**** Исходный текст

Первая фраза легла на бумагу. Оставалось всего ничего: написать двадцать пять листов превосходной прозы.
Но ничего невозможного я в этом не видел.
Даже заключительные слова знал.
«И стал он пить».
Часть V. ВОЗЬМИ МЕНЯ В КАЛЬКУТТЕ
(М.Веллер. «Технология рассказа». Опыт рецензии)
Работа над словом происходит не тогда, когда писатель садится за письменный стол — она происходит постоянно, непрерывно, как постоянно и непрерывно писатель ощущает жизнь и размышляет о ней, будь то в форме логических суждений или абстрактных художественных образов, сознательно или несознательно; слово — лишь завершающее звено в неразрывной цепи творческого процесса.
М.Веллер
Свою нобелевскую речь Миша Веллер уже сказал (см. «Рандеву со знаменитостью», Таллин, «Периодика», 1990), к тому же подкрепил ее весьма занимательным эссе «Технология рассказа». Другими словами, он, Миша Веллер — мастер, оказался не жаден: вот он написал кучу превосходных рассказов и теперь щедро делится полученными знаниями — как научиться быстро и занимательно писать превосходные рассказы.
Прекрасный жест.
Ко многому обязывает.
В отличие от Миши Веллера я пишу в основном повести.
И с воображением у меня туго: всегда пишу только о том, что вижу. Как дикующий в тундре.
Но мне тоже хочется поделиться накопленным опытом. Тем более что Миша сам вполне утверждает: «Недостаточно уметь писать, чтобы быть писателем». Значит, что-то еще уметь надо.
На свете вообще-то много такого, о чем не подозреваешь, пока не столкнешься с «таким—этаким» носом к носу. Миша Веллер, например, утверждает, что замысел рассказа возникает как следствие следующих причин:
литературного подражания,
литературного развития,
литературного отрицания,
литературного следования,
дареного сюжета,
услышанной истории,
информации о событии,
реального случая из опыта (так и сказано),
личного потрясения,
сублимации,
толчка от детали (тоже так сказано),
игры,
необычного допущения и, наконец,
мечты об идеале.
Все верно.
И все еще не все.
Но Миша прав («Технология рассказа»): писатель действительно начинает с литературного подражания.

********
**** Материалы

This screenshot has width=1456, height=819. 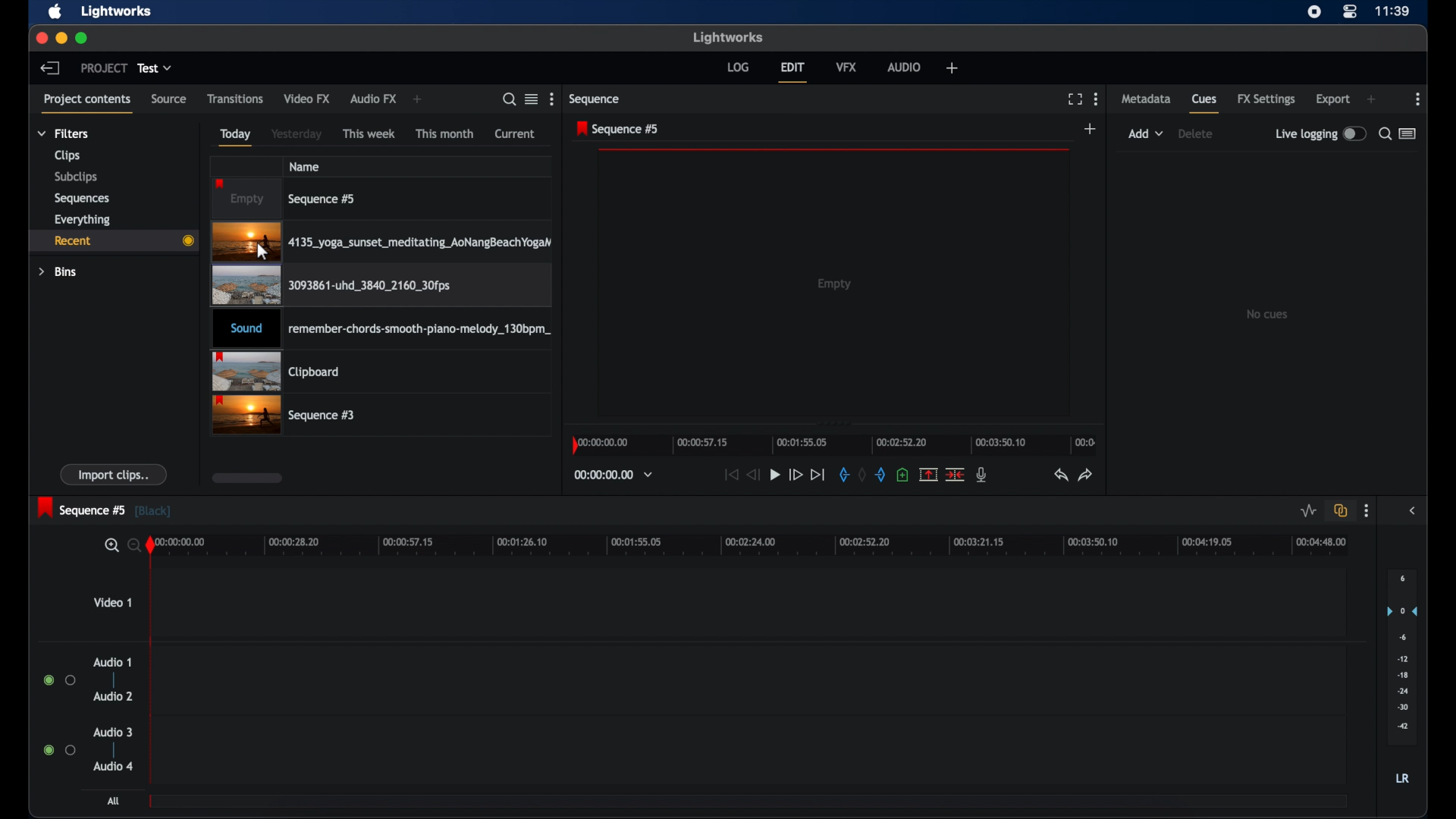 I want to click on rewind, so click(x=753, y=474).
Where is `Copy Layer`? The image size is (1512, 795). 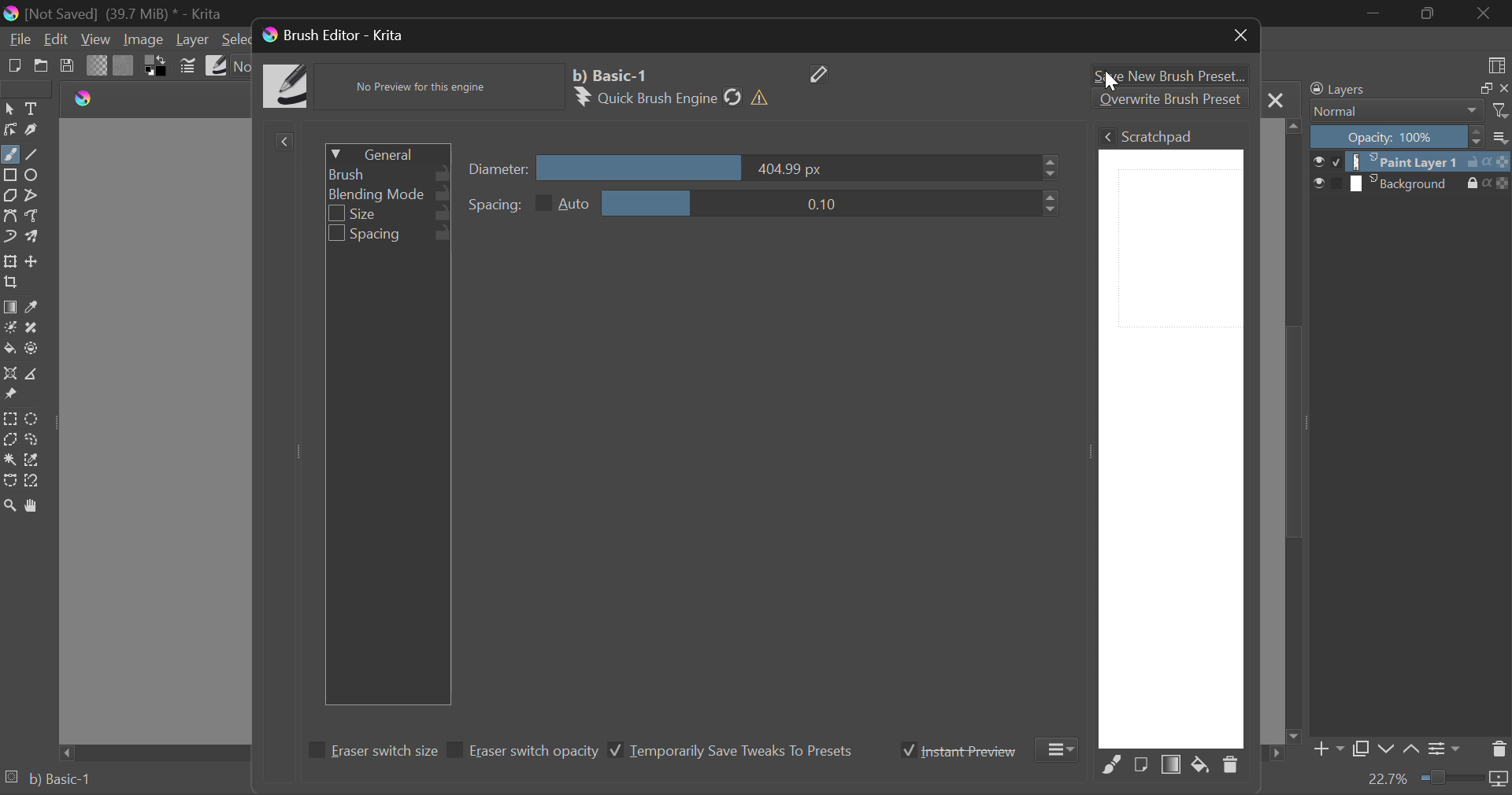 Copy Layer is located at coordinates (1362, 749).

********

*Задание*:
Изложите короче абзац исходного текста, который начинается словами «Свою нобелевскую речь», и сохраните его основные факты. Материалы получены из другого источника.

*Результат выполнения*:
Миша Веллер уже произнес свою нобелевскую речь (см. «Рандеву со знаменитостью», Таллин, «Периодика», 1990) и подкрепил ее эссе «Технология рассказа». Мастер, написавший множество превосходных рассказов, не жадничает: он щедро делится знаниями о том, как научиться быстро и занимательно писать такие рассказы.